The members of the committee talked in this way until the mouths of the boys who were standing around, and who had no part nor lot in the matter, began to water; then, having thoroughly warmed their fingers, they went up to their dormitories, and in a few minutes the lower hall was deserted by all save a single student, who paced back and forth with his hands in his pockets, and his eyes fastened thoughtfully on the floor. It was Wallace Ross, Lester Brigham’s room-mate, who, as we said, had been “gated” for thirty days for some violation of the rules.

Ross, who was now spending his second year at the academy, was much such a fellow as Enoch said Lester Brigham was—he was all talk and no do. Unfortunately the world is full of such boys. They make great calculations concerning the future, tell big stories of the things they intend to do at no distant day, and there they stop. They set their mark high, but make no honest, persevering effort to attain to the object of their desires, it being so much easier to think and plan than it is to act.

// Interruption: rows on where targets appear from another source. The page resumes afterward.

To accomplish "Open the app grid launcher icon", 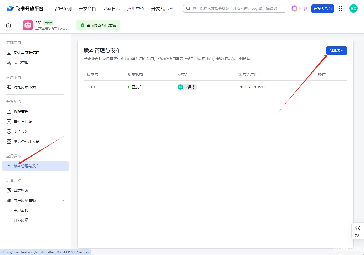I will point(341,9).
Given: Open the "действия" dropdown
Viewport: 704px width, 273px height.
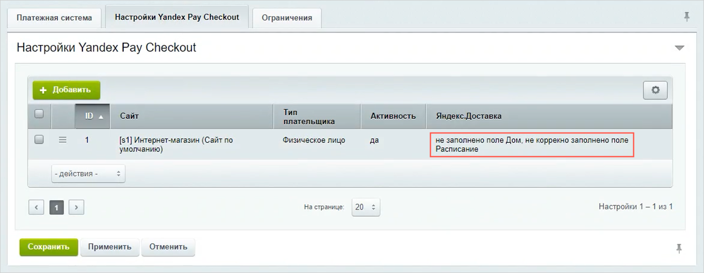Looking at the screenshot, I should (x=88, y=174).
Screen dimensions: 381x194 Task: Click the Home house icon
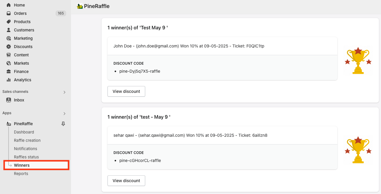coord(9,5)
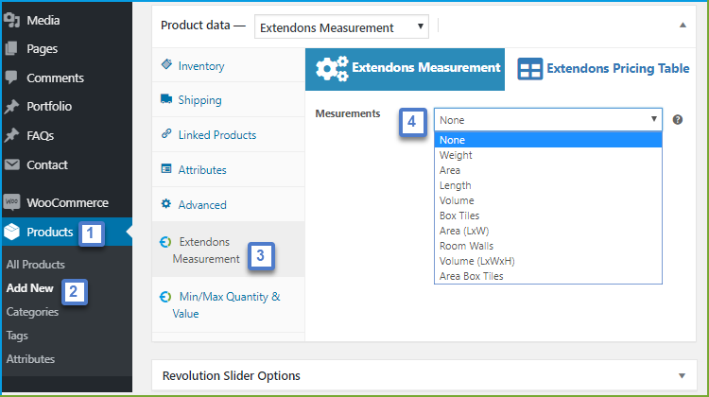Click the help question mark icon
Screen dimensions: 709x397
click(678, 120)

Ross had entered the academy with the laudable determination of beating every student there. He had assured his friends before he left home that when they saw him again, they would see him wearing an officer’s uniform. Not even a first sergeant’s warrant would satisfy him, for his ambition was to carry a sword instead of a musket. He wanted to jump from the ranks, over the heads of all the fellows above him, and land in a captain’s place the first time trying. Don Gordon had proved that such a thing could be done, for at the close of the last term he had exchanged his musket and knapsack for the major’s shoulder-straps; but then Don had worked for his promotion, and that was something Ross was not willing to do. In less than a week after he signed the muster-roll, he found that he had been wofully mistaken in the opinions he had formed of the academy, and of the boys who belonged to it. The majority of them were quite as smart as he was; and after he had been “hazed” a few times at “setting up” by a corporal who thought he needed a little wholesome discipline, and the fencing-master had railed at him in his broken English because he did not pay more attention to business during the hours that were devoted to the broadsword exercise, and some of the other teachers had reported him for his failures in the recitation room—after all these disagreeable things had happened to him, the boy’s eyes were opened to the fact that the Bridgeport Military Academy was not at all the school he had been looking for; but he could not get out of it with his father’s consent, so he set himself to work to get through the course with as little trouble as he could. Other boys openly declared that that was what they intended to do, and they seemed to get on quite as well as he did.

The lieutenant-colonel’s uniform was a very handsome one, and Wallace Ross was not the only student who longed to wear it. When that official appeared in full dress all eyes were fastened upon him—that is, all except those belonging to a few disappointed aspirants. These generally turned their backs and made disparaging remarks about the uniform and the boy who wore it. Ross, who had given up all hope of wearing that uniform, felt very bitter toward Colonel Mack.